== Document section ==
"""

Thursday 26 June 2014

Sounds to set the scene - Napoleonic martial music

Airs Militaires Ancien, by Musique De L'Air: I bought this album as a digital download via Amazon UK.

At one of the wargaming shows we occasionally attend, my wife Teresa suggested that one thing the beautiful display games lacked was music or sound effects to set the scene, and she also suggested that I ought to try and get this sort of thing, as part of my own endeavours. A great idea... thanks love!

The album pictured above was something I found after a bit of searching on the web. There are other albums, and I'll investigate further on this theme some time soon, I hope (time allowing). For the time being tho', a few brief word on this album. I can find very little info at all about the ensemble itself. There's a brief biog in English on the Naxos classical website (here), and some French sites with a little more info (such as this IMMS [international military music society] one, in French).

As a drummer myself, I'm rather fond of vintage military drums: I took this pic at NAM (the NAtional Army Museum, Chelsea), in Dec., 2013. I believe this may be French Napoleonic drum, although I'm not certain.

According to the album I'm writing about, Airs Militaires Ancien, was released on the Corelia label in 1975. There are 30 tracks, which split roughly into two halves. The first half of which have a lot of drumming, and a fair bit of brass-heavy orchestration. The latter half is even more brass-heavy, and mostly rather fanfare like. Being a drummer myself, I like some of the drummier stuff. And it has to be said some of the brassier stuff features a few duff high notes. But in a way this latter makes for a more 'authentic' vibe. You can't expect 100% perfect execution on the bloody 'field of glory'!

If anyone knows of any other suitable recordings, please let me know. And I'd be particularly interested in hearing about any sound-effect/sound-library type recordings with suitable sounds: cannon fire, thundering cavalry charges, the sound of horse and musket era mêlée-ing, etc.

"""

== Given material ==
"""

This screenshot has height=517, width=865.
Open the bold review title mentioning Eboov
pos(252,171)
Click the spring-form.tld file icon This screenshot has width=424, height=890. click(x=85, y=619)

"""

== Prompt A ==
In the blog post on Napoleonic martial music, copy the passage from "The album pictured" to "I'm not certain.".
== Prompt B ==
According to the blog post on Napoleonic martial music, on which label was Airs Militaires Ancien released?
== Prompt C ==
Write the next part of the blog post on Napoleonic martial music, starting after its last sentence.

== Exercise output A ==
The album pictured above was something I found after a bit of searching on the web. There are other albums, and I'll investigate further on this theme some time soon, I hope (time allowing). For the time being tho', a few brief word on this album. I can find very little info at all about the ensemble itself. There's a brief biog in English on the Naxos classical website (here), and some French sites with a little more info (such as this IMMS [international military music society] one, in French).

As a drummer myself, I'm rather fond of vintage military drums: I took this pic at NAM (the NAtional Army Museum, Chelsea), in Dec., 2013. I believe this may be French Napoleonic drum, although I'm not certain.

== Exercise output B ==
The Corelia label.

== Exercise output C ==
Keeping with the musical theme, but returning to my own endeavours: I bought some Heroics & Ros Imperial Guard bandsmen at Salute '14, and back in April I painted them. The following pics are from a stage or two before they were finished (and they're still not based!).

Aargh... a battlefield decapitation! I re-attached his head: he's on the left of the pic below, post superglue-surgery.

Two pipers (one wounded - see above!), the 'jingling-johnny' guy, and a cymbalist.

The band-leader, with his fancy lace pantaloons and his mace (more like a Scots caber at this tiny scale!), and a grenadier drummer in his bearskin.

Close to my heart: the rhythm section.

The two guys at centre and left are playing the buccin (read all about it here), a serpent-headed trombone type instrument. I love that H&R went to the trouble of making the serpent-heads very clear... nice!

I like these guys so much, I wanted another angle on them: this is them from in front. Also visible here, on the right, is the 'serpent'!

As well as referring to my L & F Funcken volumes, and Rousselet, etc., I also scoured the web for info on painting and basing them, and found a fair bit. One of the most helpful pages can be linked to here. Still not decided quite how to base them tho'.